Re: Logical Replication of sequences

From: vignesh C <vignesh21(at)gmail(dot)com>
To: shveta malik <shveta(dot)malik(at)gmail(dot)com>
Cc: Peter Smith <smithpb2250(at)gmail(dot)com>, Shlok Kyal <shlok(dot)kyal(dot)oss(at)gmail(dot)com>, Amit Kapila <amit(dot)kapila16(at)gmail(dot)com>, Masahiko Sawada <sawada(dot)mshk(at)gmail(dot)com>, Peter Eisentraut <peter(at)eisentraut(dot)org>, PostgreSQL Hackers <pgsql-hackers(at)lists(dot)postgresql(dot)org>, Tomas Vondra <tomas(dot)vondra(at)enterprisedb(dot)com>, Euler Taveira <euler(at)eulerto(dot)com>, Michael Paquier <michael(at)paquier(dot)xyz>, "Hayato Kuroda (Fujitsu)" <kuroda(dot)hayato(at)fujitsu(dot)com>, Hou, Zhijie/侯 志杰 <houzj(dot)fnst(at)fujitsu(dot)com>, "Jonathan S(dot) Katz" <jkatz(at)postgresql(dot)org>
Subject: Re: Logical Replication of sequences
Date: 2024-08-09 13:12:41
Message-ID: CALDaNm0LJCtGoBCO6DFY-RDjR8vxapW3W1f7=-LSQx=XYjqU=w@mail.gmail.com
Views: Raw Message | Whole Thread | Download mbox | Resend email
Thread:
Lists: pgsql-hackers

On Thu, 8 Aug 2024 at 12:21, shveta malik <shveta(dot)malik(at)gmail(dot)com> wrote:
>
> On Wed, Aug 7, 2024 at 1:45 PM vignesh C <vignesh21(at)gmail(dot)com> wrote:
> >
> >
> > The remaining comments have been addressed, and the changes are
> > included in the attached v20240807 version patch.
>
> Thanks for addressing the comment.
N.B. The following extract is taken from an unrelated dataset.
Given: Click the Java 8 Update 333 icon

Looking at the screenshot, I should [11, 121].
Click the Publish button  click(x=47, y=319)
Please find few comments for v20240807 :
>
> patch003:
> 2)
>
> * The page_lsn allows the user to determine if the sequence has been updated
> * since the last synchronization with the subscriber. This is done by
> * comparing the current page_lsn with the value stored in pg_subscription_rel
> * from the last synchronization.
> */
> Datum
> pg_sequence_state(PG_FUNCTION_ARGS)
>
> --This information is still incomplete. Maybe we should mention the
> other attribute name as well which helps to determine this.
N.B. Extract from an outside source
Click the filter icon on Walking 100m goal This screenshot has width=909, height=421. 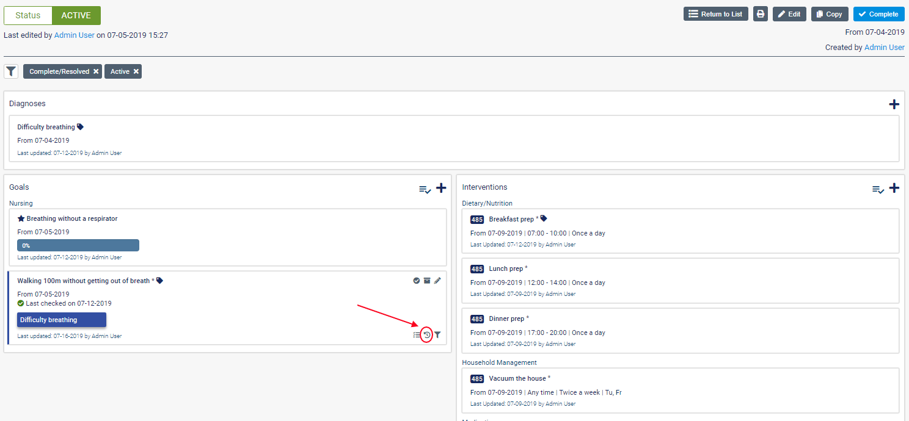point(437,335)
I have removed this comment now as suggesting that users use
pg_sequence_state and sequence when page_lsn seems complex, the same
can be achieved by comparing the sequence values from a single
statement instead of a couple of statements. Peter had felt this would
be easier based on comment 3c at [1].

> 5)
> IIUC, sequencesync_failure_time is changed by multiple processes.
> Seq-sync worker sets it before exiting on failure, while apply worker
> resets it. Also, the applied worker reads it at a few places. Shall it
> be accessed using LogicalRepWorkerLock?
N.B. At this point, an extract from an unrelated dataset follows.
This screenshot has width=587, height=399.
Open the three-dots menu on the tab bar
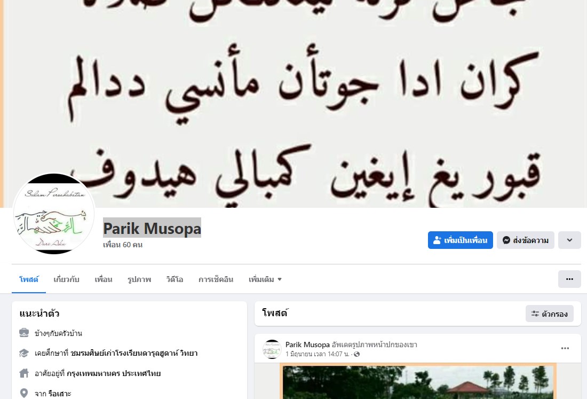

If sequenceApply worker is already running, apply worker will not
access sequencesync_failure_time. Only if sequence sync worker is not
running apply worker will access sequencesync_failure_time in the
below code. I feel no need to use LogicalRepWorkerLock in this case.

...
syncworker = logicalrep_worker_find(MyLogicalRepWorker->subid,
InvalidOid, WORKERTYPE_SEQUENCESYNC,
true);
if (syncworker)
{
/* Now safe to release the LWLock */
LWLockRelease(LogicalRepWorkerLock);
break;
}

/*
* Count running sync workers for this subscription, while we have the
* lock.
*/
nsyncworkers = logicalrep_sync_worker_count(MyLogicalRepWorker->subid);

/* Now safe to release the LWLock */
LWLockRelease(LogicalRepWorkerLock);

/*
* If there are free sync worker slot(s), start a new sequence sync
* worker, and break from the loop.
*/
if (nsyncworkers < max_sync_workers_per_subscription)
{
TimestampTz now = GetCurrentTimestamp();

if (!MyLogicalRepWorker->sequencesync_failure_time ||
TimestampDifferenceExceeds(MyLogicalRepWorker->sequencesync_failure_time,
now, wal_retrieve_retry_interval))
{
MyLogicalRepWorker->sequencesync_failure_time = 0;

logicalrep_worker_launch(WORKERTYPE_SEQUENCESYNC,
MyLogicalRepWorker->dbid,
MySubscription->oid,
MySubscription->name,
MyLogicalRepWorker->userid,
InvalidOid,
DSM_HANDLE_INVALID);
break;
}
}
...

> 6)
> process_syncing_sequences_for_apply():
>
> --I feel MyLogicalRepWorker->sequencesync_failure_time should be reset
> to 0 after we are sure that logicalrep_worker_launch() has launched
> the worker without any error. But not sure what could be the clean way
> to do it? If we move it after logicalrep_worker_launch() call, there
> are chances that seq-sync worker has started and failed already and
> has set this failure time which will then be mistakenly reset by apply
> worker. Also moving it inside logicalrep_worker_launch() does not seem
> a good way.

I felt we can keep it in the existing way to keep it consistent with
table sync worker restart like in process_syncing_tables_for_apply.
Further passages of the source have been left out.